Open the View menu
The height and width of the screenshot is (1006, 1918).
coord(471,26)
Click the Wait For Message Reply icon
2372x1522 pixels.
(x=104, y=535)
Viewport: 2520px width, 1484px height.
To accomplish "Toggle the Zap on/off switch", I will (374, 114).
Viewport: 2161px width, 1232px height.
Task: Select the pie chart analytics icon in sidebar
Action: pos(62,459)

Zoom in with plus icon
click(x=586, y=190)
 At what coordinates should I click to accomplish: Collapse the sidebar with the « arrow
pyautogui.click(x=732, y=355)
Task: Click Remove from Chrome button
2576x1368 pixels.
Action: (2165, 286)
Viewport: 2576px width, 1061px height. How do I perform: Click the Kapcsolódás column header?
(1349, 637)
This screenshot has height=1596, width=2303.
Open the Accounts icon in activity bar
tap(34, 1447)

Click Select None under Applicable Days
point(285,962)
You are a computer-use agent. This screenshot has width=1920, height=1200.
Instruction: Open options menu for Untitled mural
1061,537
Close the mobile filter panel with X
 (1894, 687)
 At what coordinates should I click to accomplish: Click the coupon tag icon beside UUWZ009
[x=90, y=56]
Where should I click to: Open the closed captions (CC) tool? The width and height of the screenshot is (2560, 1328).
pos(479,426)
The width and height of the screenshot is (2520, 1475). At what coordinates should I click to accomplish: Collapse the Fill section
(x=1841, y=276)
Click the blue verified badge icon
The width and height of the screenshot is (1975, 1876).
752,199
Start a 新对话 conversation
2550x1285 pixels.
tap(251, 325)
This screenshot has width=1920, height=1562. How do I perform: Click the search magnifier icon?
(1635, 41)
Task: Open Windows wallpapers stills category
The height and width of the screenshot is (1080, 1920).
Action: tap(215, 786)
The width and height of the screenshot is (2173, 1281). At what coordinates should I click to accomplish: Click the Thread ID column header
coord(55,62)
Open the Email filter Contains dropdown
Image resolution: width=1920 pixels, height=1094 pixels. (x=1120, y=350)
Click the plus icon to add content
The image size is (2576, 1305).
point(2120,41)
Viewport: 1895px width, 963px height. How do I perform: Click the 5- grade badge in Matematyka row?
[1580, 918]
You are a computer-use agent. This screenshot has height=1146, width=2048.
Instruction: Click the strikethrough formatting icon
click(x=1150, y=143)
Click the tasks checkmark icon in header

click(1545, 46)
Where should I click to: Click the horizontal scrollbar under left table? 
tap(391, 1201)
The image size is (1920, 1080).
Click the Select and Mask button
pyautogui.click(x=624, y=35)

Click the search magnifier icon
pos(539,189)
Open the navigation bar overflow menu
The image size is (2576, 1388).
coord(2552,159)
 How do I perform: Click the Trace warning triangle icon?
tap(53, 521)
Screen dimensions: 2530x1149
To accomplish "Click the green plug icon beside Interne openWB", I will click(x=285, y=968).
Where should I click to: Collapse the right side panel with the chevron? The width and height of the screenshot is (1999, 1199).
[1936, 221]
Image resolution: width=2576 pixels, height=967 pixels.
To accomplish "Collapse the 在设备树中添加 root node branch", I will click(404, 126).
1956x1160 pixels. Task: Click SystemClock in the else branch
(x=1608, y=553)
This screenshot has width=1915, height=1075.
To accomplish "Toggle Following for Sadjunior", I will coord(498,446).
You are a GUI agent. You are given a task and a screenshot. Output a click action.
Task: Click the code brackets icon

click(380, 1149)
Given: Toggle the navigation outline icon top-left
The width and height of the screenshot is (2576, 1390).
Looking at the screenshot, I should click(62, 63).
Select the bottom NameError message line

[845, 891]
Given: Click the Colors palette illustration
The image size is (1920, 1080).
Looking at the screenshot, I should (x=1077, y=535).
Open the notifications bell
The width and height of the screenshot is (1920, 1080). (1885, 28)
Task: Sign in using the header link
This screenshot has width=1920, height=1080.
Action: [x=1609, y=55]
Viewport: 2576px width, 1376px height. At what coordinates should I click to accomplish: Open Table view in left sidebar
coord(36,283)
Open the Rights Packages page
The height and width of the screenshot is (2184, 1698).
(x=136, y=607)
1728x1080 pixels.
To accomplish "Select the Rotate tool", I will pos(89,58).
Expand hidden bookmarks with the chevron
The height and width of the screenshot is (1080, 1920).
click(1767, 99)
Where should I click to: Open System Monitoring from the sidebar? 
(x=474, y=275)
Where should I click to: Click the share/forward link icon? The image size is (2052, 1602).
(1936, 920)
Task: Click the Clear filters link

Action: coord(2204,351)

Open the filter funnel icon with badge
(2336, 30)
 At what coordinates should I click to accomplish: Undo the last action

········

▶ About this exercise
Write out each record again, keeping every word as it is.

▶ Answer space
Open the View menu
The height and width of the screenshot is (1006, 1918).
coord(471,26)
Click the Wait For Message Reply icon
2372x1522 pixels.
(x=104, y=535)
Viewport: 2520px width, 1484px height.
To accomplish "Toggle the Zap on/off switch", I will (374, 114).
Viewport: 2161px width, 1232px height.
Task: Select the pie chart analytics icon in sidebar
Action: pos(62,459)

Zoom in with plus icon
click(x=586, y=190)
 At what coordinates should I click to accomplish: Collapse the sidebar with the « arrow
pyautogui.click(x=732, y=355)
Task: Click Remove from Chrome button
2576x1368 pixels.
Action: (2165, 286)
Viewport: 2576px width, 1061px height. How do I perform: Click the Kapcsolódás column header?
(1349, 637)
This screenshot has height=1596, width=2303.
Open the Accounts icon in activity bar
tap(34, 1447)

Click Select None under Applicable Days
point(285,962)
You are a computer-use agent. This screenshot has width=1920, height=1200.
Instruction: Open options menu for Untitled mural
1061,537
Close the mobile filter panel with X
 (1894, 687)
 At what coordinates should I click to accomplish: Click the coupon tag icon beside UUWZ009
[x=90, y=56]
Where should I click to: Open the closed captions (CC) tool? The width and height of the screenshot is (2560, 1328).
pos(479,426)
The width and height of the screenshot is (2520, 1475). At what coordinates should I click to accomplish: Collapse the Fill section
(x=1841, y=276)
Click the blue verified badge icon
The width and height of the screenshot is (1975, 1876).
752,199
Start a 新对话 conversation
2550x1285 pixels.
tap(251, 325)
This screenshot has width=1920, height=1562. How do I perform: Click the search magnifier icon?
(1635, 41)
Task: Open Windows wallpapers stills category
The height and width of the screenshot is (1080, 1920).
Action: tap(215, 786)
The width and height of the screenshot is (2173, 1281). At what coordinates should I click to accomplish: Click the Thread ID column header
coord(55,62)
Open the Email filter Contains dropdown
Image resolution: width=1920 pixels, height=1094 pixels. (x=1120, y=350)
Click the plus icon to add content
The image size is (2576, 1305).
point(2120,41)
Viewport: 1895px width, 963px height. How do I perform: Click the 5- grade badge in Matematyka row?
[1580, 918]
You are a computer-use agent. This screenshot has height=1146, width=2048.
Instruction: Click the strikethrough formatting icon
click(x=1150, y=143)
Click the tasks checkmark icon in header

click(1545, 46)
Where should I click to: Click the horizontal scrollbar under left table? 
tap(391, 1201)
The image size is (1920, 1080).
Click the Select and Mask button
pyautogui.click(x=624, y=35)

Click the search magnifier icon
pos(539,189)
Open the navigation bar overflow menu
The image size is (2576, 1388).
coord(2552,159)
 How do I perform: Click the Trace warning triangle icon?
tap(53, 521)
Screen dimensions: 2530x1149
To accomplish "Click the green plug icon beside Interne openWB", I will click(x=285, y=968).
Where should I click to: Collapse the right side panel with the chevron? The width and height of the screenshot is (1999, 1199).
[1936, 221]
Image resolution: width=2576 pixels, height=967 pixels.
To accomplish "Collapse the 在设备树中添加 root node branch", I will click(404, 126).
1956x1160 pixels. Task: Click SystemClock in the else branch
(x=1608, y=553)
This screenshot has width=1915, height=1075.
To accomplish "Toggle Following for Sadjunior", I will coord(498,446).
You are a GUI agent. You are given a task and a screenshot. Output a click action.
Task: Click the code brackets icon

click(380, 1149)
Given: Toggle the navigation outline icon top-left
The width and height of the screenshot is (2576, 1390).
Looking at the screenshot, I should click(62, 63).
Select the bottom NameError message line

[845, 891]
Given: Click the Colors palette illustration
The image size is (1920, 1080).
Looking at the screenshot, I should (x=1077, y=535).
Open the notifications bell
The width and height of the screenshot is (1920, 1080). (1885, 28)
Task: Sign in using the header link
This screenshot has width=1920, height=1080.
Action: [x=1609, y=55]
Viewport: 2576px width, 1376px height. At what coordinates should I click to accomplish: Open Table view in left sidebar
coord(36,283)
Open the Rights Packages page
The height and width of the screenshot is (2184, 1698).
(x=136, y=607)
1728x1080 pixels.
To accomplish "Select the Rotate tool", I will pos(89,58).
Expand hidden bookmarks with the chevron
The height and width of the screenshot is (1080, 1920).
click(1767, 99)
Where should I click to: Open System Monitoring from the sidebar? 
(x=474, y=275)
Where should I click to: Click the share/forward link icon? The image size is (2052, 1602).
(1936, 920)
Task: Click the Clear filters link

Action: coord(2204,351)

Open the filter funnel icon with badge
(2336, 30)
 At what coordinates should I click to accomplish: Undo the last action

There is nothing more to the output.